Local officials back governor’s mental health commitment

While Gov. Kathy Hochul is outlining some of her goals for 2024, local officials like some of her points, but are weary about topics that weren’t addressed.

On Tuesday, Hochul gave her annual State of the State speech in Albany, which kicks off the new year. Among those in attendance was Chautauqua County Executive PJ Wendel.

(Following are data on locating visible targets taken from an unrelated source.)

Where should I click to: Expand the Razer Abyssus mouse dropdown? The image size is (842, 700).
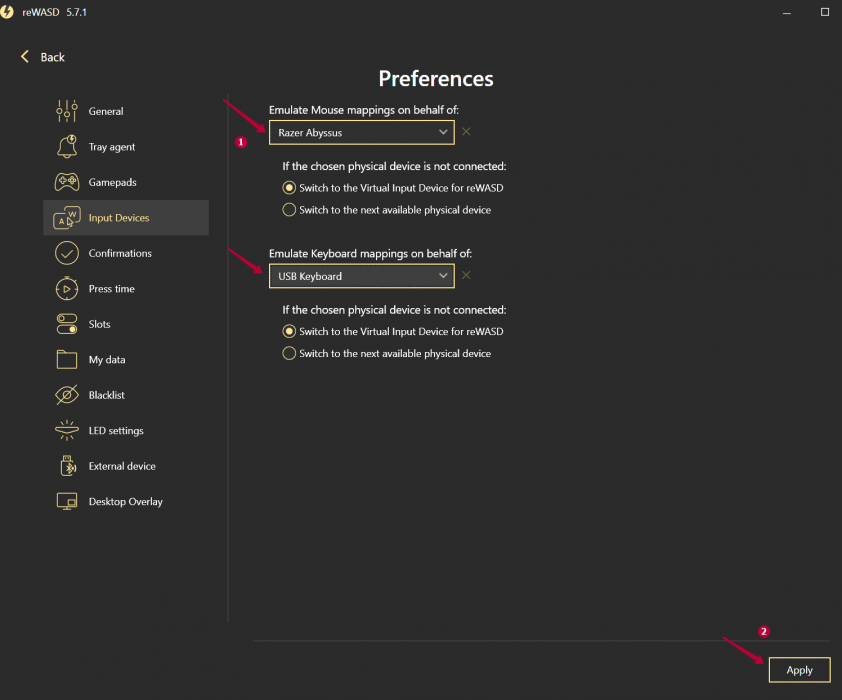(361, 133)
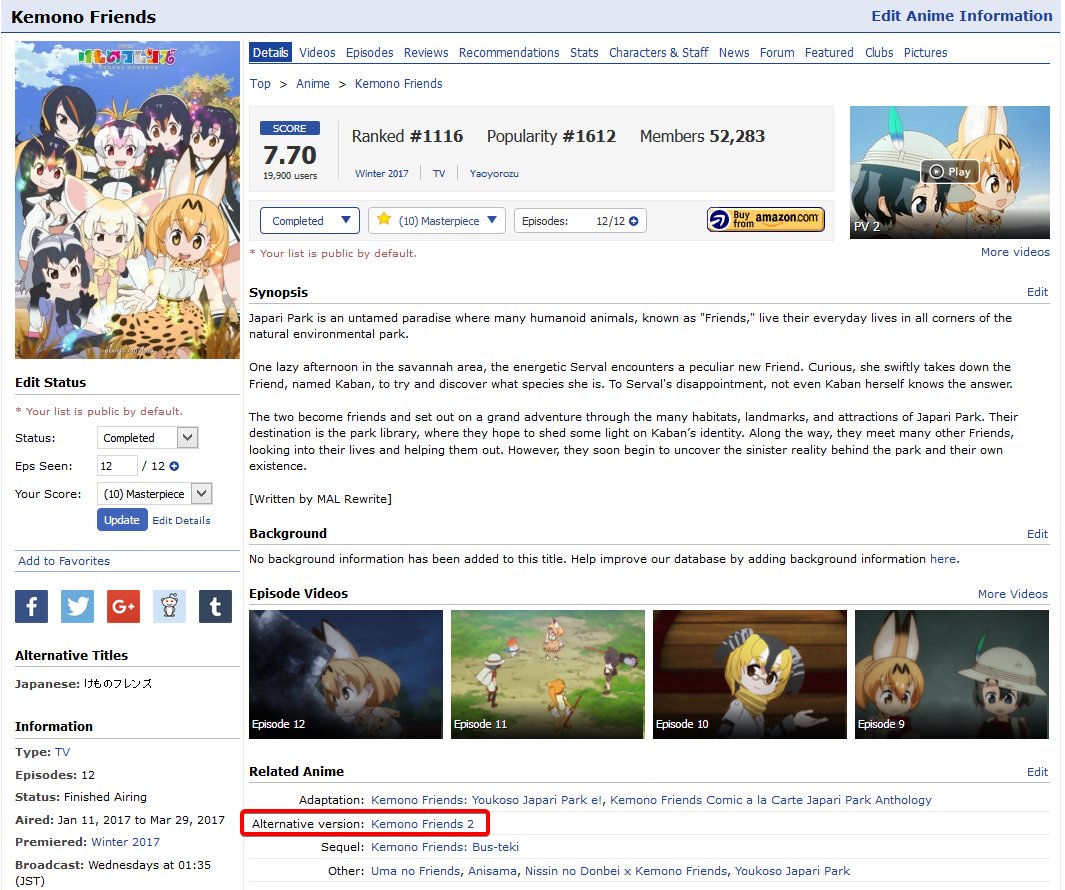Share the page via Google+
1065x890 pixels.
pos(123,606)
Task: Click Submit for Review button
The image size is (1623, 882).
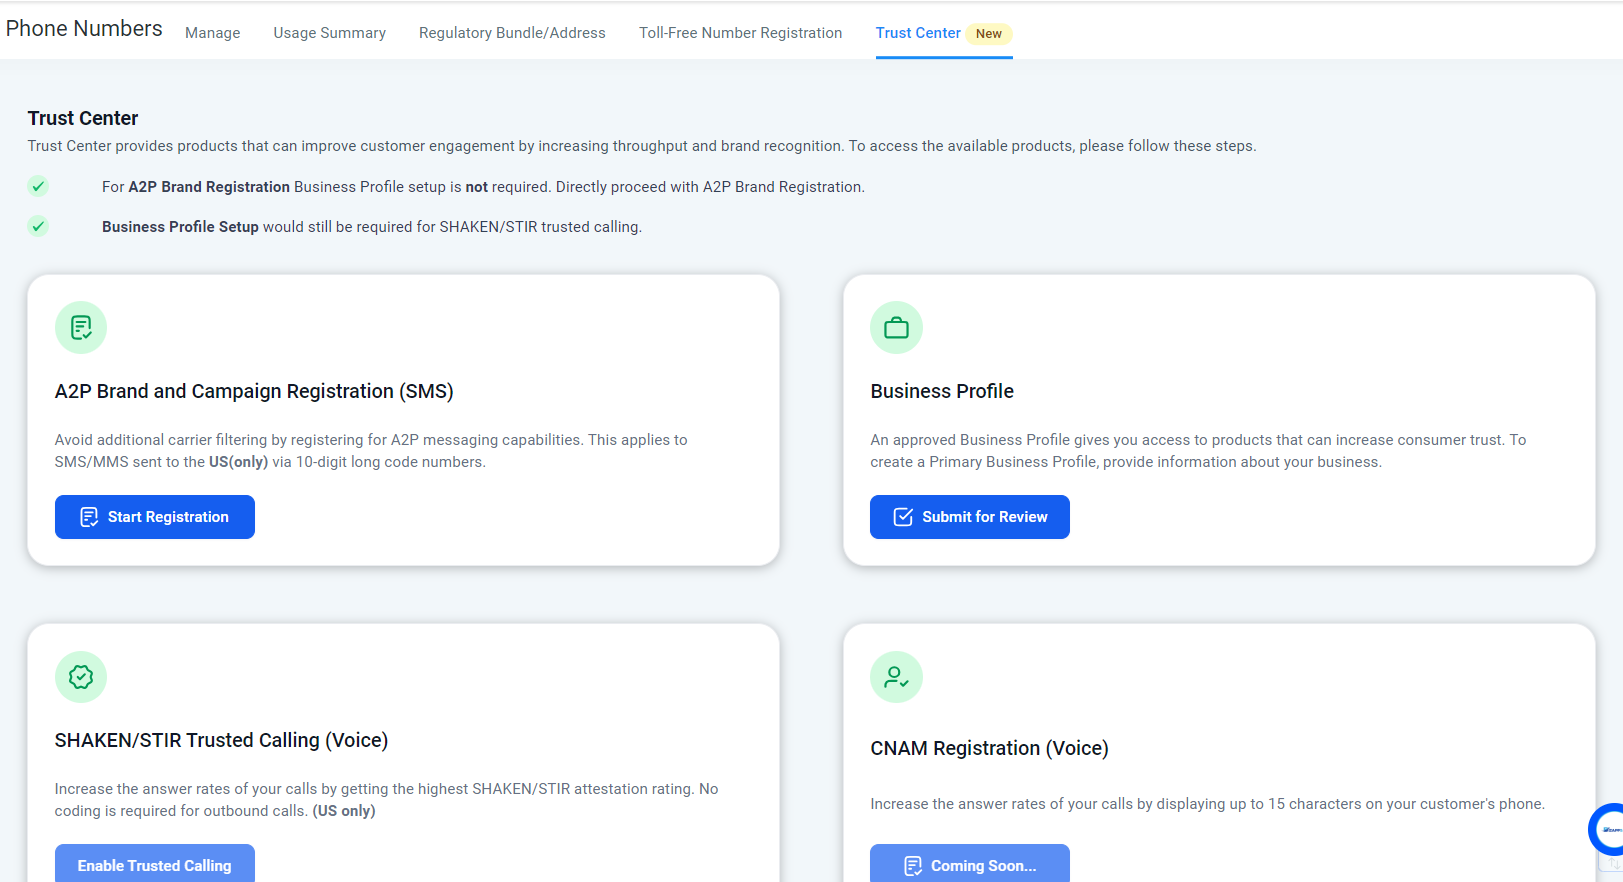Action: pos(969,517)
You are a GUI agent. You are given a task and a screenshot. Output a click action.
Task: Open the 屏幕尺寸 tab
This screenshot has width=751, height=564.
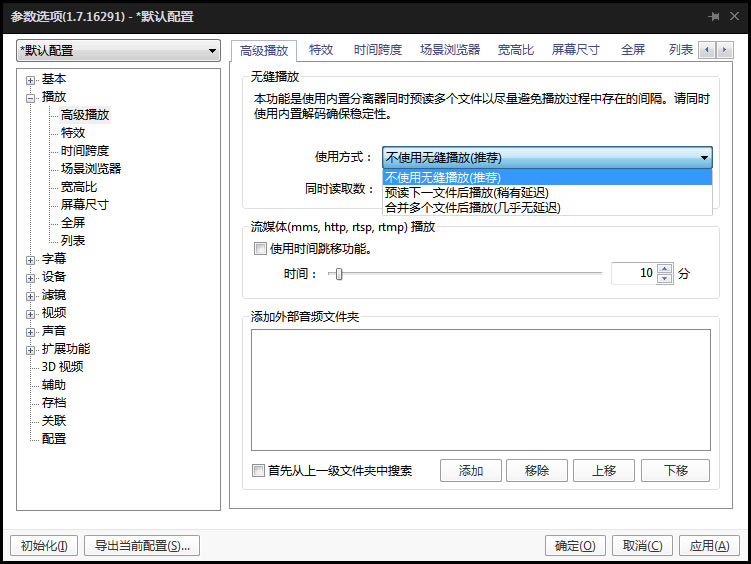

Wendel noted that he appreciated how Hochul emphasized the need for mental health treatment and is also looking to address retail theft. “The punishment needs to fit the crimes as far as who needs to be remanded on bail. Those are critical and the governor is very well aware of those. I think the biggest piece that anyone across New York state and across our country will tell you is our increased issues with mental health,” he said.

County Legislature Chairman Pierre Chagnon, who watched the governor’s address online, agrees with Wendel. “I was pleased to hear her focus on reforms to the judicial system in terms of behavioral health. I think she has a very good focus on the mental health system,” he said.

Chagnon also was pleased to hear Hochul address the state’s spending. “I thought it was very positive that she was reminding everyone that the state cannot spend money that they don’t have and that that’s going to lead to some very hard decisions. I was delighted to hear her point that out,” he said.

In her speech, Hochul noted how people are moving out of New York, which hurts the state on a number of levels. She blamed some of that population loss on the lack of affordable housing.

Wendel agreed that New York’s housing stock is old and outdated, but he believes the population loss is more to do with the business climate in the state. “There are multiple levels of taxing jurisdictions. You have towns, villages, the county, our cities, our school districts,” he said.

State Sen. George Borrello also believes that the population loss is not simply due to housing. “The worst-in-the-nation outmigration of our residents is a problem that threatens our future. It requires more than new affordable housing units, as the governor suggests. New York state’s combined state and local tax rates are the highest in the nation.

Numerous polls have found that this crushing tax burden is the primary reason people are leaving New York. We heard no plans to tackle that issue,” he said.

Borrello was also highly critical of the problem regarding resettled migrants from the southern border to New York. “The most glaring omission was any plan for dealing with Democrats’ self-created migrant crisis, which is draining billions of taxpayer dollars and shows no signs of slowing down. Simply throwing more money at this problem isn’t an answer,” he said.

Wendel, too, said he believes the migration problem needs to be addressed immediately, saying Hochul should “put a halt – a one-year pause on sanctuary state status and I’m sure (New York City) Mayor (Eric) Adams would gladly support – a sanctuary city status pause in New York City.”

Chagnon said he wished Hochul would have addressed the growing fentanyl problem in the state. He noted the only time she addressed substance abuse was a crackdown of businesses who sell marijuana illegally.

State Assemblyman Joe Giglio, whose district includes all of Cattaraugus and Allegany counties, said he was disappointed the governor did not address the gaming compact between the Seneca Nation of Indians and the state. “Negotiating a new gaming compact with the Seneca Nation is critical to our regional economy. I’m disappointed that Gov. Hochul chose to ignore the biggest issue facing the economic well-being of Western New York in her State of the State address,” he said.

Wendel said during his visit in Albany, there was no discussion regarding the future of Brooks Hospital, either. “We’re all in support and they need to release that funding. … Make the decision, get that funding out, so that process can begin,” he said.